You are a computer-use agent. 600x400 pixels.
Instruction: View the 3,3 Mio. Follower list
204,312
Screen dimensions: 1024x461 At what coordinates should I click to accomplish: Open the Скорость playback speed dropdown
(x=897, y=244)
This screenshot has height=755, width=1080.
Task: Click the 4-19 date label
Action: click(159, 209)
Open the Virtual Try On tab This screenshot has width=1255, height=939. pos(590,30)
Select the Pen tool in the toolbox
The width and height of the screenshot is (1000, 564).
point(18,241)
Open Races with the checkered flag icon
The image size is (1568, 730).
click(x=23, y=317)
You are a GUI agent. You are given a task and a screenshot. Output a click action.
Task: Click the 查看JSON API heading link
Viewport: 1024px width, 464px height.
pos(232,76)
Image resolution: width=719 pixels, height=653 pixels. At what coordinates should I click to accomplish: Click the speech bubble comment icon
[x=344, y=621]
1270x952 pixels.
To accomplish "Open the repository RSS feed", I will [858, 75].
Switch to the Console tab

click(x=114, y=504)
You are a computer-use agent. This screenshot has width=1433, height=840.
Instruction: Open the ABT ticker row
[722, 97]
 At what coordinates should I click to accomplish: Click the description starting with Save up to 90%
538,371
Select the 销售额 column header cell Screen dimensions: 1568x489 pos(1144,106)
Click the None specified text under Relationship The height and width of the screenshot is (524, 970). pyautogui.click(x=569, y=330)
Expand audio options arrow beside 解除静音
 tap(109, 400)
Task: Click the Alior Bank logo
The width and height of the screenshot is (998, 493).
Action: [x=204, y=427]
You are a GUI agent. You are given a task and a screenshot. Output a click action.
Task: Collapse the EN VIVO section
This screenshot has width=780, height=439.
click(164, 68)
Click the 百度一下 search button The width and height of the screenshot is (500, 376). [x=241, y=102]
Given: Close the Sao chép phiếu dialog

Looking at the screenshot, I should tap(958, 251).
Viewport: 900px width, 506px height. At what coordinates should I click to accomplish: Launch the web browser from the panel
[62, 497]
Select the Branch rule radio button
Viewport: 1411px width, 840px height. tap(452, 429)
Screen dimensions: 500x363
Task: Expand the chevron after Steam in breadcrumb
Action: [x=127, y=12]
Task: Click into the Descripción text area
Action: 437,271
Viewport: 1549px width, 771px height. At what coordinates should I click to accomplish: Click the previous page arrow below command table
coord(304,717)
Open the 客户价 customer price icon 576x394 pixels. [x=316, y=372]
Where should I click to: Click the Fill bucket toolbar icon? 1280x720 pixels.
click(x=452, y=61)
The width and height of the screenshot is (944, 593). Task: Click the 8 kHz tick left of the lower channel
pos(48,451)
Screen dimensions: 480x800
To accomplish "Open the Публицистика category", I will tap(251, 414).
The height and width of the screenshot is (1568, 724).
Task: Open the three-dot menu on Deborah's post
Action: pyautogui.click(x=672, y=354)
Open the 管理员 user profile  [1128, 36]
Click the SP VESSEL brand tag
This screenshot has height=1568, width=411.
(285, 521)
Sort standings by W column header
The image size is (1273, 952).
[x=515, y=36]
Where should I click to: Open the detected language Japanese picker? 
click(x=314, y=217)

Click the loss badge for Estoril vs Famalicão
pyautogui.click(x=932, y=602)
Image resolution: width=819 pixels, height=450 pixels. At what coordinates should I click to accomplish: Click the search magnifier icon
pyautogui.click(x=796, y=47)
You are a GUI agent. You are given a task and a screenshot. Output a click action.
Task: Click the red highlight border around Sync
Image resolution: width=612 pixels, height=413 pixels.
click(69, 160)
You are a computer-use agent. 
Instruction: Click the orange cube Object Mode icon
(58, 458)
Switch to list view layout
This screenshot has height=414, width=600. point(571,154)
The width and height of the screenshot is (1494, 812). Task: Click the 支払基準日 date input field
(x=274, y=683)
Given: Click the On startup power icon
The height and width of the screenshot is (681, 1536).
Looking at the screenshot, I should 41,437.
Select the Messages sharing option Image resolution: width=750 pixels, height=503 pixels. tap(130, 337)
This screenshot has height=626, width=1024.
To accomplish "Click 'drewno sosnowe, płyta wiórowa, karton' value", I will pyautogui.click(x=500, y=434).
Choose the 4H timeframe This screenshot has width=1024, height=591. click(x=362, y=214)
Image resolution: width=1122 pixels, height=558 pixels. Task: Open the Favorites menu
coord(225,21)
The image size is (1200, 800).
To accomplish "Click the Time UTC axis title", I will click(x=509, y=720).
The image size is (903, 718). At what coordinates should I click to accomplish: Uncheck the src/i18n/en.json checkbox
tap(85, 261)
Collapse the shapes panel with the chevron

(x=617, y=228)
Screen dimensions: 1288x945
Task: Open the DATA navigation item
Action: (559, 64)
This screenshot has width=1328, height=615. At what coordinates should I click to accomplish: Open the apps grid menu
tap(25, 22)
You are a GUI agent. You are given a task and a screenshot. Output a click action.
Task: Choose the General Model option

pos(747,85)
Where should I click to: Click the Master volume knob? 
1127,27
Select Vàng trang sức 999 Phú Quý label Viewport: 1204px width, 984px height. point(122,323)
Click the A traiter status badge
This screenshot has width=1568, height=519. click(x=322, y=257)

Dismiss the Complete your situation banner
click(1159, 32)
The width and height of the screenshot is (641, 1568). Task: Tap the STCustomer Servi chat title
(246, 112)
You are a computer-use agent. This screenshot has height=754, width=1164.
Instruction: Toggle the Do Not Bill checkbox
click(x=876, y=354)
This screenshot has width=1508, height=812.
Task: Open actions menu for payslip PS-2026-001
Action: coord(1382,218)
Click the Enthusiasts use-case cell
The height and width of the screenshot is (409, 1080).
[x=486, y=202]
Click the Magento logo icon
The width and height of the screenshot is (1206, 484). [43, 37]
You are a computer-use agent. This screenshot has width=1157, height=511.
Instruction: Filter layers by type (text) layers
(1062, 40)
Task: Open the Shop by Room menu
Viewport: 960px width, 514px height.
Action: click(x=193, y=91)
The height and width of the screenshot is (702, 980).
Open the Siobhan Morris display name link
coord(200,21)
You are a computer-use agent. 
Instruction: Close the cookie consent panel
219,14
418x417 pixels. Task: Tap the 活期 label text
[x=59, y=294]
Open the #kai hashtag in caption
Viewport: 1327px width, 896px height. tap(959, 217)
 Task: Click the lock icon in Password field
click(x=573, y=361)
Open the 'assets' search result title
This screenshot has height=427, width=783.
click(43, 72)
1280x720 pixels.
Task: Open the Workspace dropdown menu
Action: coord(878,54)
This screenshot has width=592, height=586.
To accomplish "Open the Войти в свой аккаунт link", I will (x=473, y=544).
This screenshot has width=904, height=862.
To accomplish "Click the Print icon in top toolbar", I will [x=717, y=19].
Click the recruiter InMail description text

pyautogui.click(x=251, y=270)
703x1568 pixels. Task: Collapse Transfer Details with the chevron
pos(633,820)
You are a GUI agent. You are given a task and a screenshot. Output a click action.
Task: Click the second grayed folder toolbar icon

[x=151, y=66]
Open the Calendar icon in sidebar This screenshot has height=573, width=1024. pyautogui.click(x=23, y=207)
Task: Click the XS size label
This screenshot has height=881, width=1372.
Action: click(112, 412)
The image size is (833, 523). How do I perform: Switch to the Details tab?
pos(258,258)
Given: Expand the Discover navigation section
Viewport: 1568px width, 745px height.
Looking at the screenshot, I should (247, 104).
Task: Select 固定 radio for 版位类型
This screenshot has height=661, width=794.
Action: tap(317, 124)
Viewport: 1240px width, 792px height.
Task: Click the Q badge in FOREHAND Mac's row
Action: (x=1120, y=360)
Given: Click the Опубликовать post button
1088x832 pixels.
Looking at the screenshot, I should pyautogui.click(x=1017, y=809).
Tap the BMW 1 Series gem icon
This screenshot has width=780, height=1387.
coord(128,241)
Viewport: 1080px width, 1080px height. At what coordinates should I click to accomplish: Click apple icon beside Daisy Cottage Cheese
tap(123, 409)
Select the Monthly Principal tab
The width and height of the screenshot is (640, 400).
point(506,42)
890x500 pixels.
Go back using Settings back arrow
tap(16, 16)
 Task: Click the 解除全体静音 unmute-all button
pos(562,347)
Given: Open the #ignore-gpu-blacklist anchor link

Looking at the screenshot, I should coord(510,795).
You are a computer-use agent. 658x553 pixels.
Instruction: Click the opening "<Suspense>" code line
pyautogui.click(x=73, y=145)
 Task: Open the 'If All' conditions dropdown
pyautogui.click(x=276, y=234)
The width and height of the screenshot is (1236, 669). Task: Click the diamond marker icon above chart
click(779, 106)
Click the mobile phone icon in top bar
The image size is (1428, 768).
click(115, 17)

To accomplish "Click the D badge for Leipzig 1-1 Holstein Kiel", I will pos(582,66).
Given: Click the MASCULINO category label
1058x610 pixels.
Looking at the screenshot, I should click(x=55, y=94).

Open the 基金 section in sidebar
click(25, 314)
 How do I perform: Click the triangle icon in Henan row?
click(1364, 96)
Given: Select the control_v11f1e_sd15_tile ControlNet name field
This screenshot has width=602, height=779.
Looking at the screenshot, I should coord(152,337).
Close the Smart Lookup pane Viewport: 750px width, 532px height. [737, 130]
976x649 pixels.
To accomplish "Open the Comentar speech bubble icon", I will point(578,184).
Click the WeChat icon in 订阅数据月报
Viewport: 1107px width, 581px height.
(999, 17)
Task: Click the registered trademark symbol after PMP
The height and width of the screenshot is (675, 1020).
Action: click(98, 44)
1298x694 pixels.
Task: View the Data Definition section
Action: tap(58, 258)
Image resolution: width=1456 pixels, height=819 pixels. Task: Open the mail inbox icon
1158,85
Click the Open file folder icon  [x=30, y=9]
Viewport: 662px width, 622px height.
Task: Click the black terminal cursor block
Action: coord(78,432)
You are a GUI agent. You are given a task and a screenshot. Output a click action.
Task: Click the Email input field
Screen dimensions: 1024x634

What needs to be done. Restate word for word only the lines running from the beginning of the data to the line holding "Task: Click the 查看JSON API heading link", both included.

Output of the task.
You are a computer-use agent. 600x400 pixels.
Instruction: View the 3,3 Mio. Follower list
204,312
Screen dimensions: 1024x461 At what coordinates should I click to accomplish: Open the Скорость playback speed dropdown
(x=897, y=244)
This screenshot has height=755, width=1080.
Task: Click the 4-19 date label
Action: click(159, 209)
Open the Virtual Try On tab This screenshot has width=1255, height=939. pos(590,30)
Select the Pen tool in the toolbox
The width and height of the screenshot is (1000, 564).
point(18,241)
Open Races with the checkered flag icon
The image size is (1568, 730).
click(x=23, y=317)
You are a GUI agent. You are given a task and a screenshot. Output a click action.
Task: Click the 查看JSON API heading link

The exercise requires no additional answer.